## O EXERCÍCIO
Reescale os dados entre a linha que contém "I will pos(463,239)." e o fim dos dados, inclusive, reproduzindo essas linhas por inteiro. Multiplique por 0,25 somente as coordenadas das respostas e arredonde para inteiros, com metades para cima. Os demais números não mudam.
═══ DADOS FORNECIDOS ═══
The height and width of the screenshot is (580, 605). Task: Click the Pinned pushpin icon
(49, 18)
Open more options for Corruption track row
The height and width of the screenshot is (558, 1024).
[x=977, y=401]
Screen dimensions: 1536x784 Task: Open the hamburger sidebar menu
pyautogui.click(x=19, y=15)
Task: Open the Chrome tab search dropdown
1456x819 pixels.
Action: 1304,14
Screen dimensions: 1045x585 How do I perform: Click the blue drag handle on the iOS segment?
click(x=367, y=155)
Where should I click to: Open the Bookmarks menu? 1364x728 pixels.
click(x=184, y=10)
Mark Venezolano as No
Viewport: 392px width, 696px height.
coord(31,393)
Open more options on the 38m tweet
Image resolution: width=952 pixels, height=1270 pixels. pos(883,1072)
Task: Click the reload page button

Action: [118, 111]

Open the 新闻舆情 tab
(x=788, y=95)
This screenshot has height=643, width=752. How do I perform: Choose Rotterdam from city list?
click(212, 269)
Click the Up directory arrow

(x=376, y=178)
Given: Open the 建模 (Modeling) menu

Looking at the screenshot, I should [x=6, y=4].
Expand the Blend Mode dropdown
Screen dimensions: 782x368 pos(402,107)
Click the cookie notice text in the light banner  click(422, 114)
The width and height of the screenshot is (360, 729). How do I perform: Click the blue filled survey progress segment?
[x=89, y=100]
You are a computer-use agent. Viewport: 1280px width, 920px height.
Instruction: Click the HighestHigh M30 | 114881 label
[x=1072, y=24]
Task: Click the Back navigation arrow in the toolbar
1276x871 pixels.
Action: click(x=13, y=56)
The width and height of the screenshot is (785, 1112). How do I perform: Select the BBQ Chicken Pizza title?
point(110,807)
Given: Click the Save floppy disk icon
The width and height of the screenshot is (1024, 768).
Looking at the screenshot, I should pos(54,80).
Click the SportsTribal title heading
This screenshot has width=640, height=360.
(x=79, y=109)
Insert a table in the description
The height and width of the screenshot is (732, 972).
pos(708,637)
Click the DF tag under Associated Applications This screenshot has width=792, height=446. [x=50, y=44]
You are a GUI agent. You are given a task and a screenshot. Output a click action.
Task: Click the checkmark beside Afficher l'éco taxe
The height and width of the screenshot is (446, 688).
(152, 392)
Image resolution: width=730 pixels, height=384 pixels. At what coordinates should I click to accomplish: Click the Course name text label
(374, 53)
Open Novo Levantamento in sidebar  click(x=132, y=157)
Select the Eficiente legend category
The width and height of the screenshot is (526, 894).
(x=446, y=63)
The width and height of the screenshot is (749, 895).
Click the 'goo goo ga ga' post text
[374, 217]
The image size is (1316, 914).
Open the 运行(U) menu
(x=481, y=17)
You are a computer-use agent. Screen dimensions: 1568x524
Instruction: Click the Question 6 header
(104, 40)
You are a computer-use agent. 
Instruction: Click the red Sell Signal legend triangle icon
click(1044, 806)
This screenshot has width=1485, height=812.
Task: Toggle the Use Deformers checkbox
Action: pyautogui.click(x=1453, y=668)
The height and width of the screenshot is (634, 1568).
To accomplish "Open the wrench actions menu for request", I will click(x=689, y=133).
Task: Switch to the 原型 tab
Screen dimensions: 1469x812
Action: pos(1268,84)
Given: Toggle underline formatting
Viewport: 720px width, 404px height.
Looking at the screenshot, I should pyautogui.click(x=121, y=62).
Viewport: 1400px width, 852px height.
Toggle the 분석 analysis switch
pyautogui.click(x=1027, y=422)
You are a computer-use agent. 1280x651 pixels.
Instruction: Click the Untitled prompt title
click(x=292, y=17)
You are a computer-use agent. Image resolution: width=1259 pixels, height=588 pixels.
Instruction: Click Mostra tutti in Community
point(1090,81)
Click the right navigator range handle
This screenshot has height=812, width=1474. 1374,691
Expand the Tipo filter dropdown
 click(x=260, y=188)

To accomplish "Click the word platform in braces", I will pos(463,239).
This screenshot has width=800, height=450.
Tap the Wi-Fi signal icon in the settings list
═══
## RESPOSTA DO EXERCÍCIO
To accomplish "Click the word platform in braces", I will pos(116,60).
This screenshot has width=800, height=450.
Tap the Wi-Fi signal icon in the settings list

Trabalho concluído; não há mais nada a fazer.